Collected data:
<<<<

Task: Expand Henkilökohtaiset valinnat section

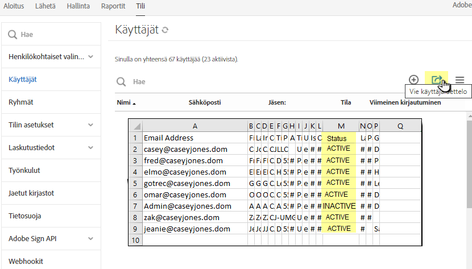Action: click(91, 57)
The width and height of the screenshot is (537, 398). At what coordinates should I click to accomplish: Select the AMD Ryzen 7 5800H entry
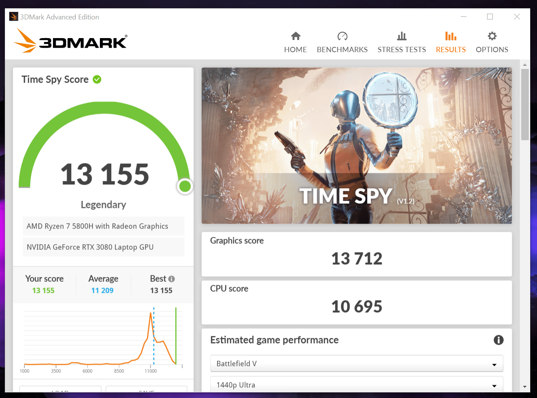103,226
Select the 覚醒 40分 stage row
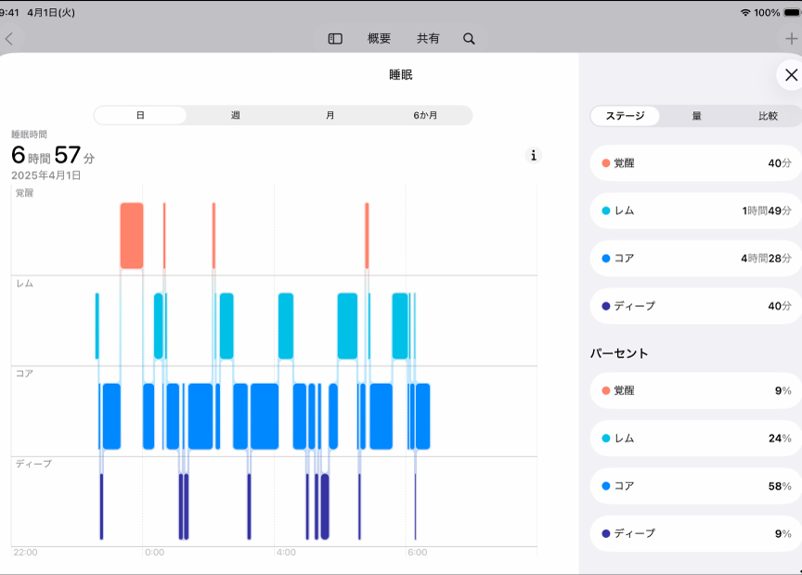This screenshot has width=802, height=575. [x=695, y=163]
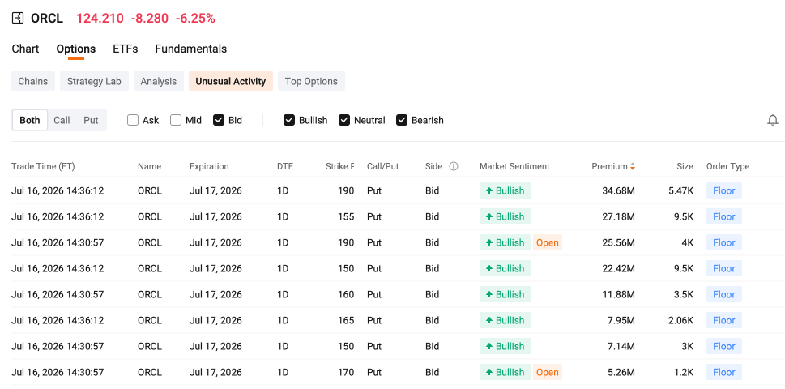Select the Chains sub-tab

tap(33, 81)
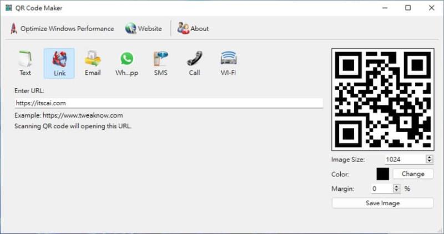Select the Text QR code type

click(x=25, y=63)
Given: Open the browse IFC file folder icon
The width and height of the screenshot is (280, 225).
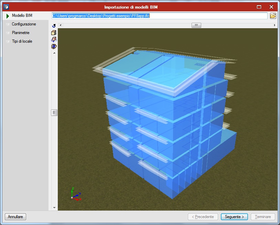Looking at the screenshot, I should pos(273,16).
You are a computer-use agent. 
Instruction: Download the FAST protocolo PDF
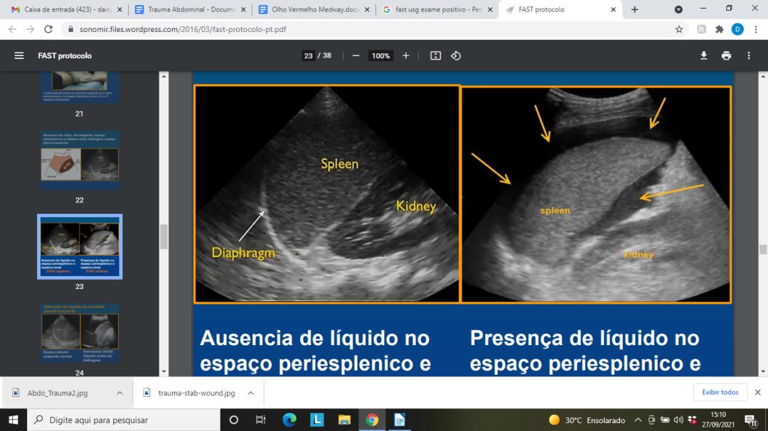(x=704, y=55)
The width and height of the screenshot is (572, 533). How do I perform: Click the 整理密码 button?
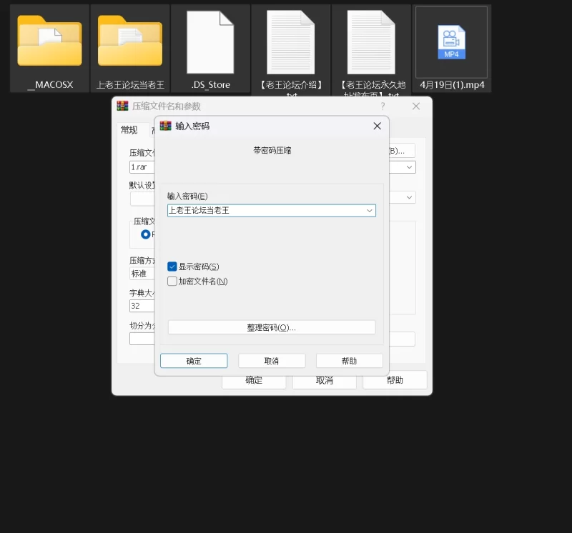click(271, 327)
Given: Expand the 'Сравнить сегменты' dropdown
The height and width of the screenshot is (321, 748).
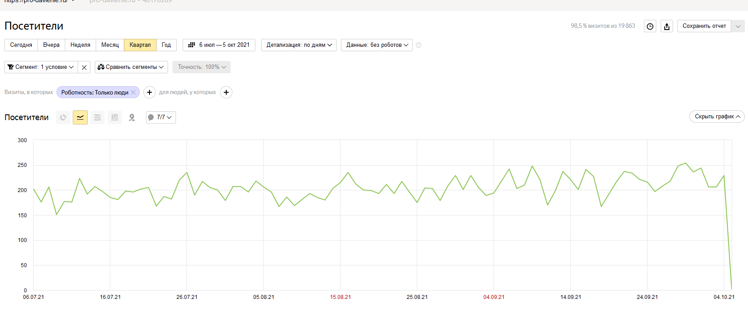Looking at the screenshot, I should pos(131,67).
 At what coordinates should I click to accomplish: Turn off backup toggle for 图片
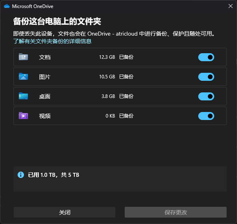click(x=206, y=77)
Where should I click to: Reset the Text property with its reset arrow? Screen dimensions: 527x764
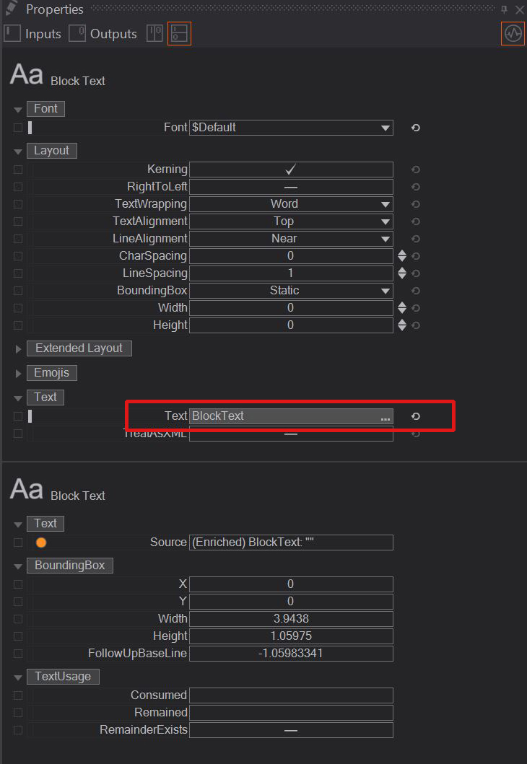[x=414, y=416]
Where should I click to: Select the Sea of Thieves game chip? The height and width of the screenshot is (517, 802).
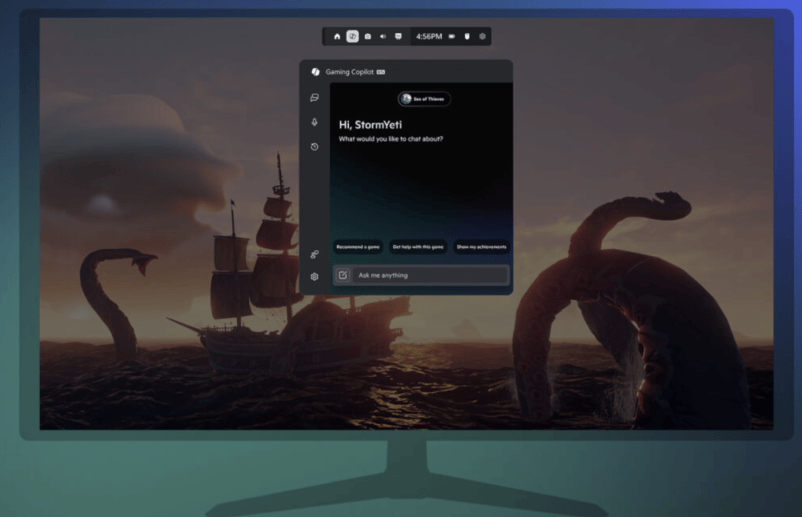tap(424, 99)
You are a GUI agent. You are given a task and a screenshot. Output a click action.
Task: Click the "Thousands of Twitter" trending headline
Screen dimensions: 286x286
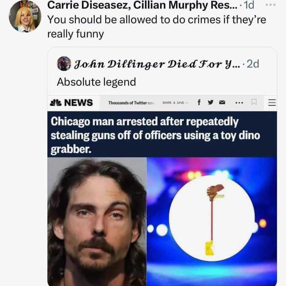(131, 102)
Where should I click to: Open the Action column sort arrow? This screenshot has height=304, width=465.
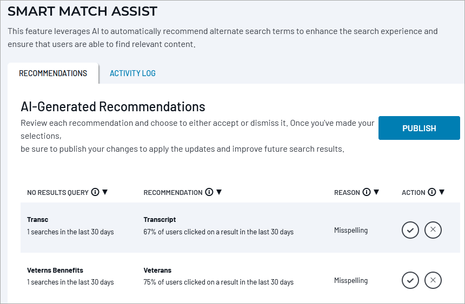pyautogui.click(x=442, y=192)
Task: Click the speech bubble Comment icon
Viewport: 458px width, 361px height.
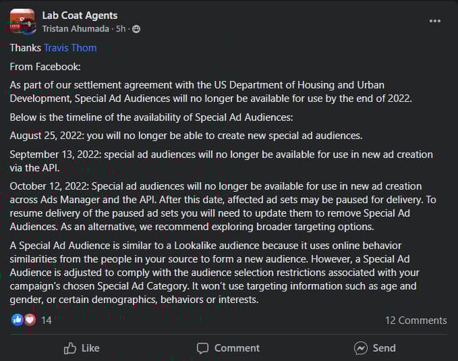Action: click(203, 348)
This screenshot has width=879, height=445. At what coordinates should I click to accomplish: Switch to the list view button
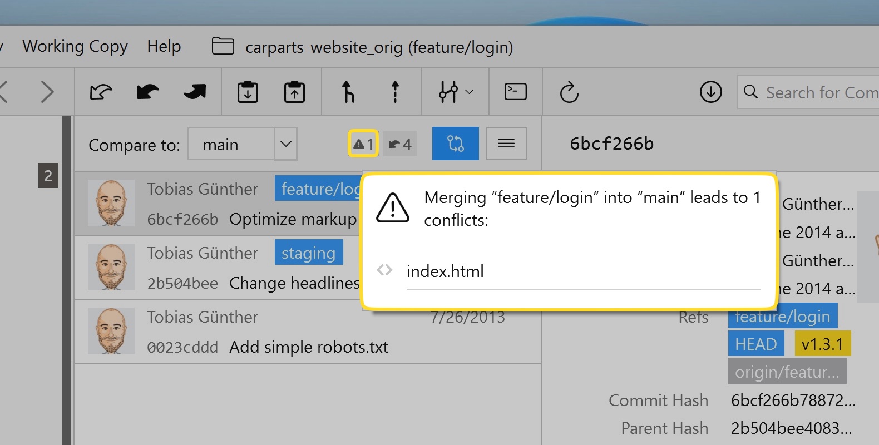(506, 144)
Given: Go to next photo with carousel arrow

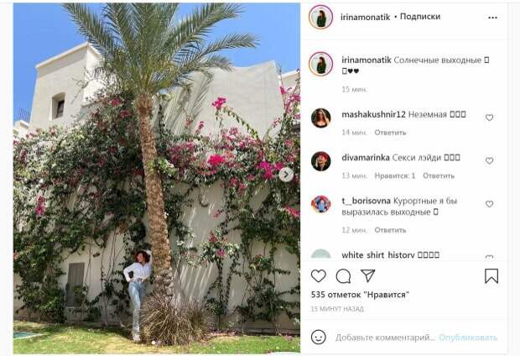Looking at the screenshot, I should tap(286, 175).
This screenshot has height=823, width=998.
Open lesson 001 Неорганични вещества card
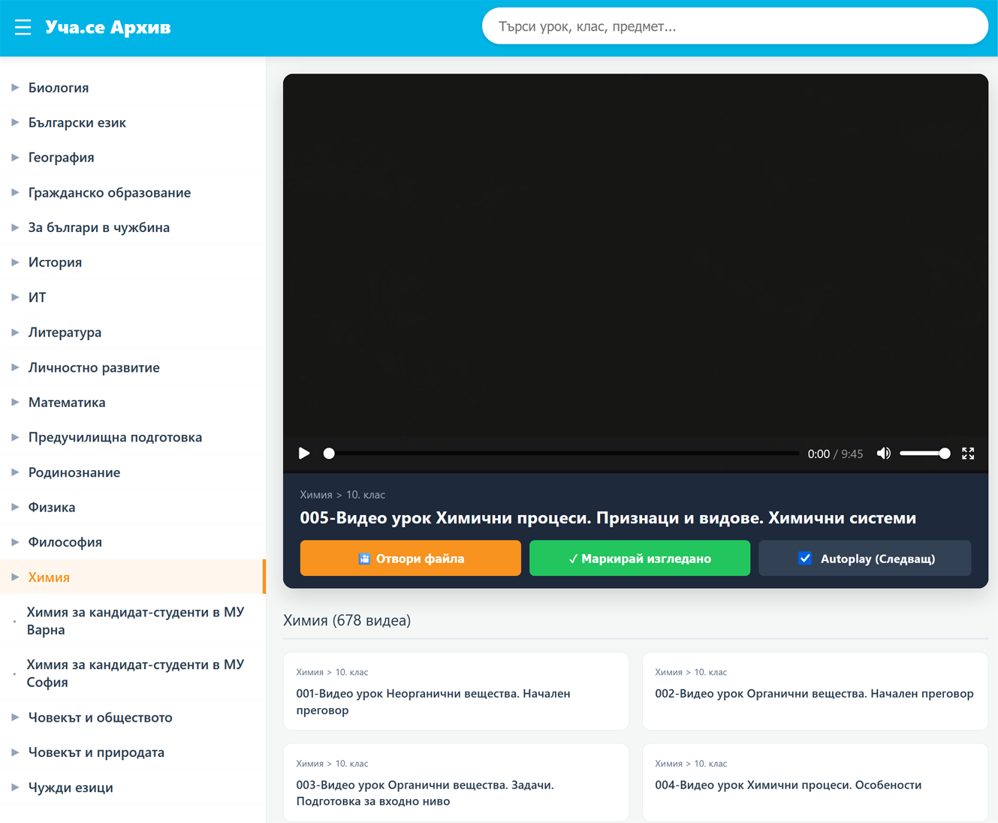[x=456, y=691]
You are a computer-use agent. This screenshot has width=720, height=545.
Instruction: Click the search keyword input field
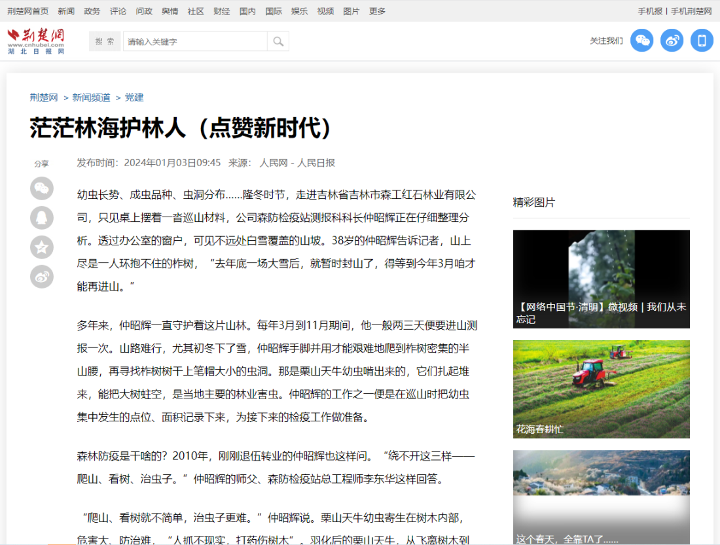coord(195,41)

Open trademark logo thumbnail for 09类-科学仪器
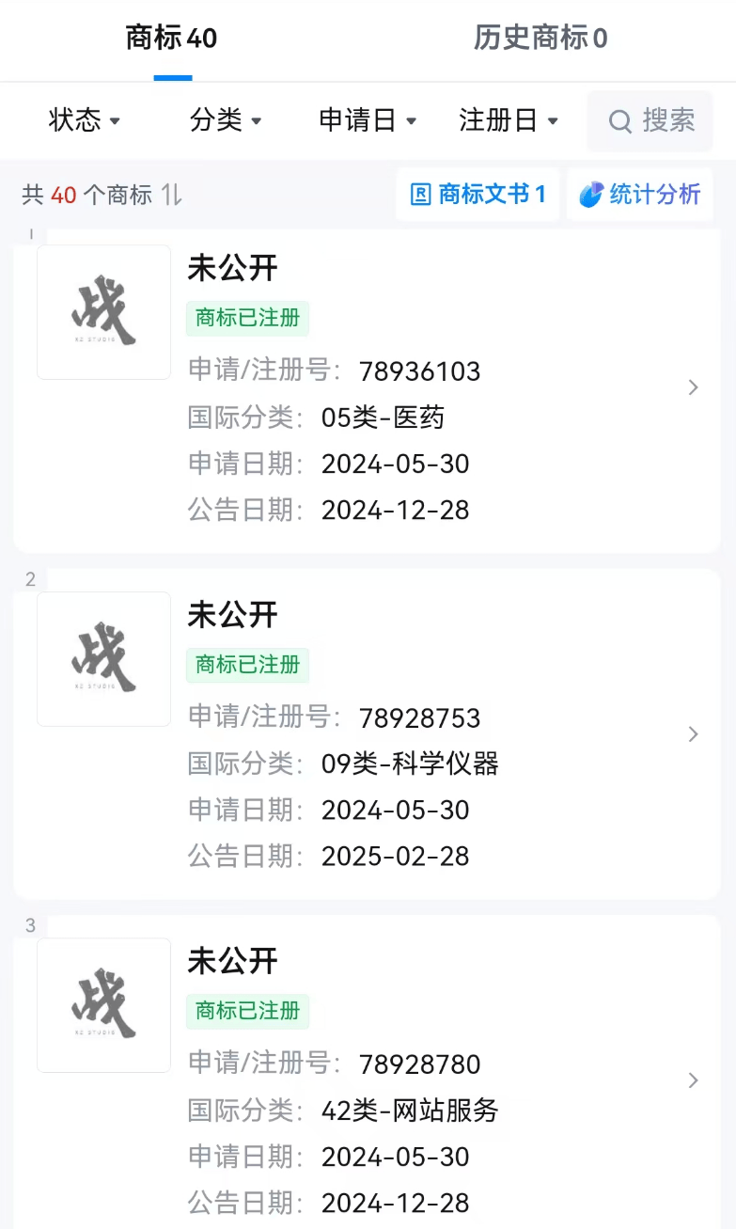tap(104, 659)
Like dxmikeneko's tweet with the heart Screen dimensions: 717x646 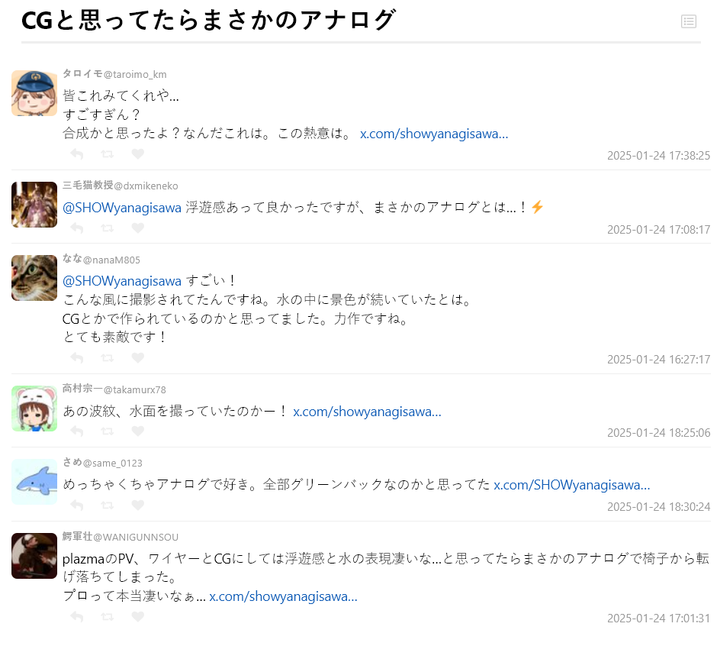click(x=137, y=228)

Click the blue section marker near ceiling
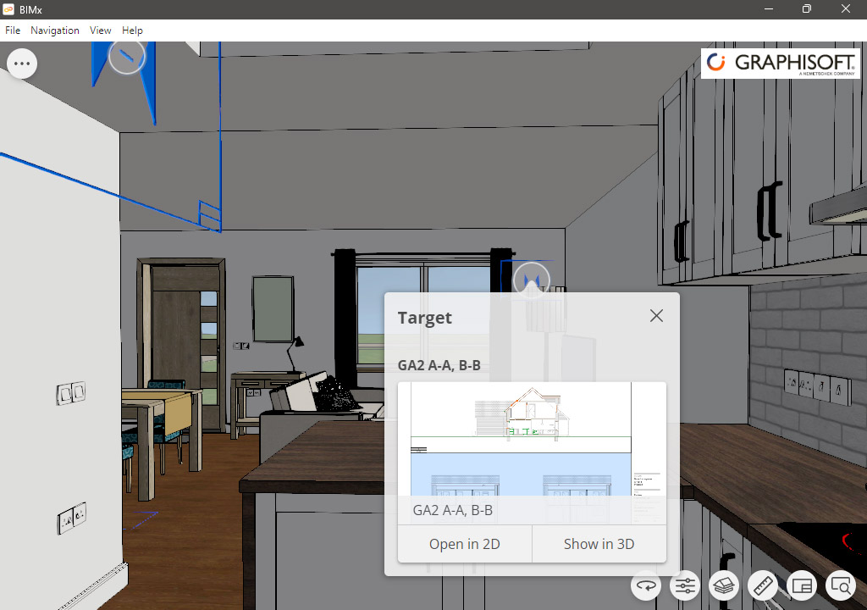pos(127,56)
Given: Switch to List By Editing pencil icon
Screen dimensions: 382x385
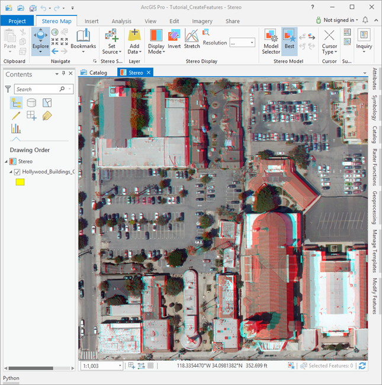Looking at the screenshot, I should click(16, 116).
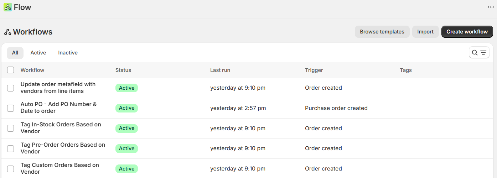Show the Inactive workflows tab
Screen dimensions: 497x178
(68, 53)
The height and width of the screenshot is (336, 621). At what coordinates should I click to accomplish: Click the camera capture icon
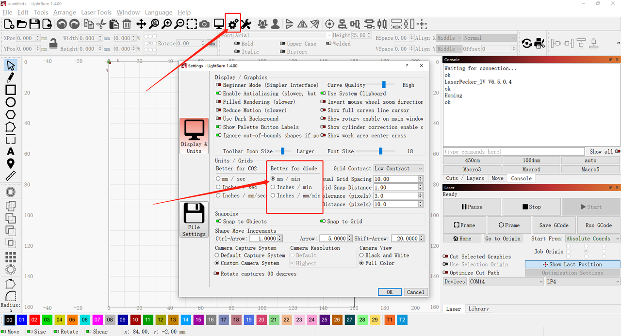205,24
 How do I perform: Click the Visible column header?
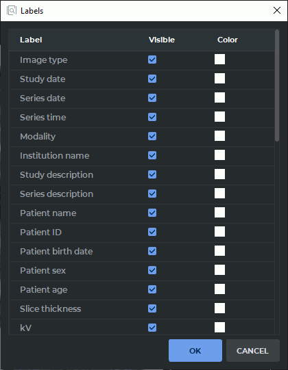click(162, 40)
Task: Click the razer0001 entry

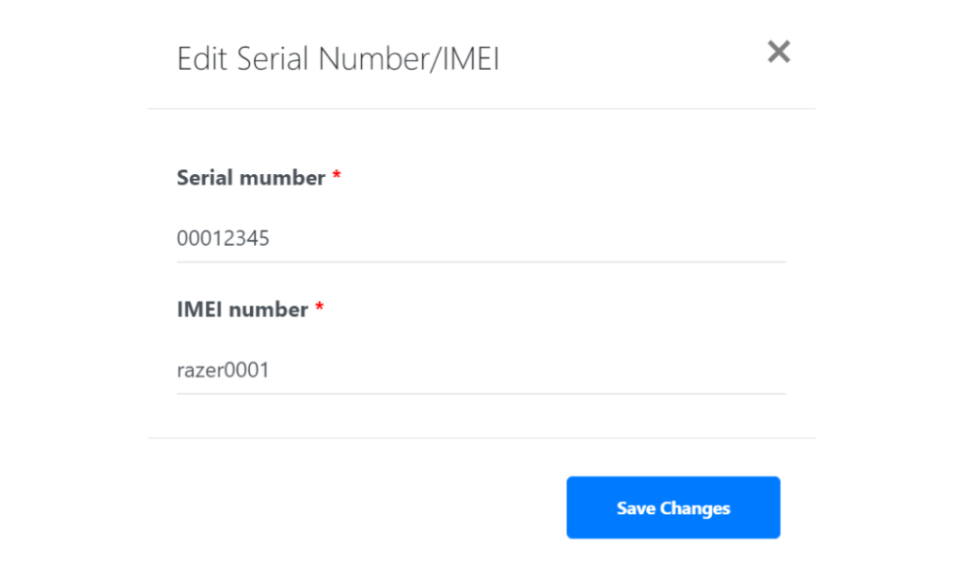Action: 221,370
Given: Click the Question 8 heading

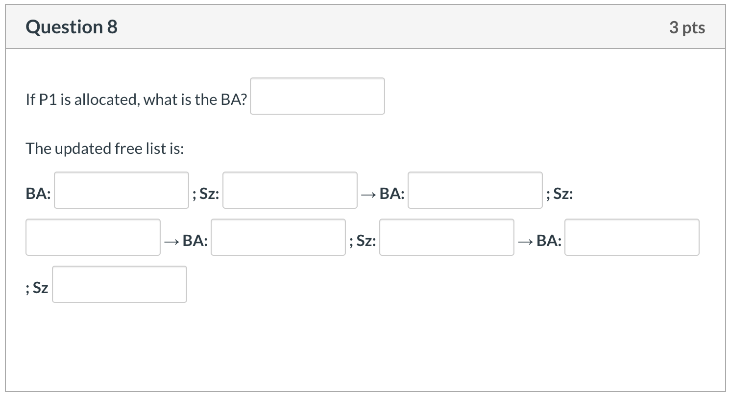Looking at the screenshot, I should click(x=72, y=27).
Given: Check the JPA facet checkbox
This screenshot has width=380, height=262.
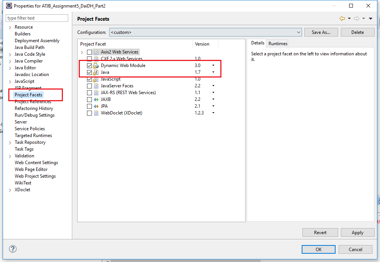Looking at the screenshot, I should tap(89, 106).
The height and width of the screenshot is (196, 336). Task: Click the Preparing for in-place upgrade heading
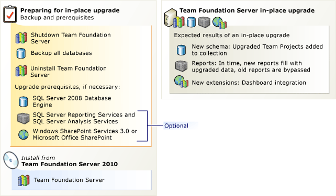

>>>>

== WORK ORDER ==
Copy out exactly, with no pictures, the lines of the data from the first one through the line bearing "Given: Open the browse IFC file folder icon".

== OUTPUT ==
Task: Expand Henkilökohtaiset valinnat section

Action: click(91, 57)
The width and height of the screenshot is (537, 398). At what coordinates should I click to accomplish: Select the AMD Ryzen 7 5800H entry
103,226
Select the 覚醒 40分 stage row
This screenshot has width=802, height=575. [x=695, y=163]
Select the Chains sub-tab

tap(33, 81)
Select the Text QR code type

click(x=25, y=63)
Given: Open the browse IFC file folder icon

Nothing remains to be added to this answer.